## Prompt
Leaving out the pictures, write out exactly each line from the line with "Where should I" through the close of the listing below.

## Data to use
= = =

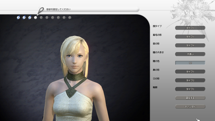The height and width of the screenshot is (121, 215).
Task: Change the 目の形 selector showing タイプ4
Action: pyautogui.click(x=190, y=45)
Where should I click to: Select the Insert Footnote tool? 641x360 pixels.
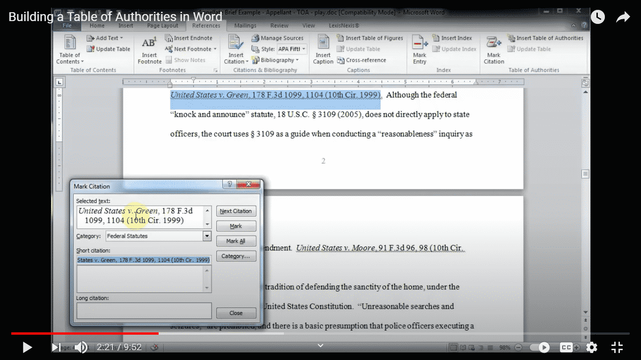[x=149, y=49]

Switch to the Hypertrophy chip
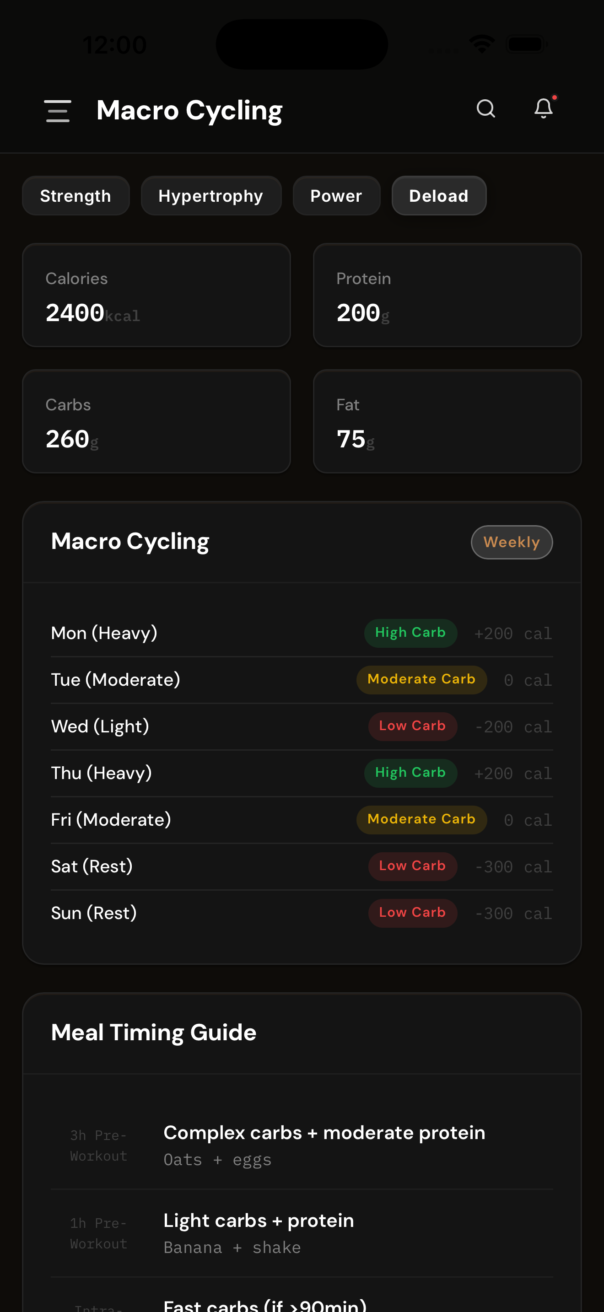pyautogui.click(x=211, y=196)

= = =

## Answer to the exercise
Where should I click to: Select the Insert Footnote tool? 641x360 pixels.
[x=149, y=49]

Switch to the Hypertrophy chip
pyautogui.click(x=211, y=196)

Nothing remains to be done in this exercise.